Critics’ Picks

Tom Anholt, Two Rooms, 2021, oil on canvas, 59 x 51".

Tom Anholt, Two Rooms, 2021, oil on canvas, 59 x 51".

Copenhagen

Tom Anholt

Galerie Mikael Andersen
Bredgade 63
August 26–October 2, 2021

In “Artificial Light,” Tom Anholt showcases paintings and works on paper exploring the experience of solitude with sensitivity and radiance. The works on canvas are the unquestionable highlight, offering poignant views of pensive characters isolated in their domiciles. (It is not difficult to see where he gleaned his inspiration.) Photographs do no justice to the exquisite finesse with which Anholt paints: the navy-purple depth of his darkness; the shimmering, almost heartbreaking possibility in his fragmented light.

This is well demonstrated in Two Rooms, 2021, which foregrounds a hunched figure sitting at a table in a room shaded in purple, blue, and forest green. They face a large set of windows, where an opalescent full moon, flecked with teal and purple, hangs over a row of plum-colored houses. Pastel light streams in from a second room, where a faraway figure hovers, facial features obscured, hands in pockets. In this series, brightness often correlates with the presence of others—for instance a phone, gleaming with incoming notifications—and yet is eschewed by the painting’s anonymous protagonists, who prefer their peace in the shadows.
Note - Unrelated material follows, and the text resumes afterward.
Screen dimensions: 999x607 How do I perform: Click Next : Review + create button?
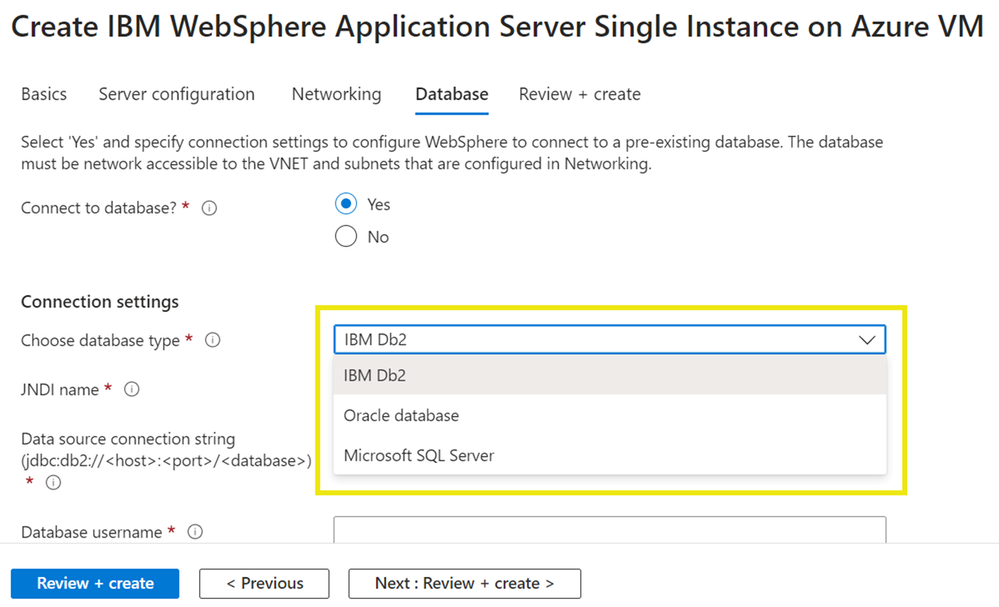click(x=464, y=583)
The British artist’s style—with its deceptive simplicity, quiltlike patterns, and two-dimensional scenery—could almost be called “storybook,” if the characters in storybooks grew up into contemplative grown-ups who gaze, existentially, at faraway skies. It is comforting to see Anholt’s subjects experience isolation as not just a bad thing: It is loneliness, and it is also solitude; it is darkness, and it is also light.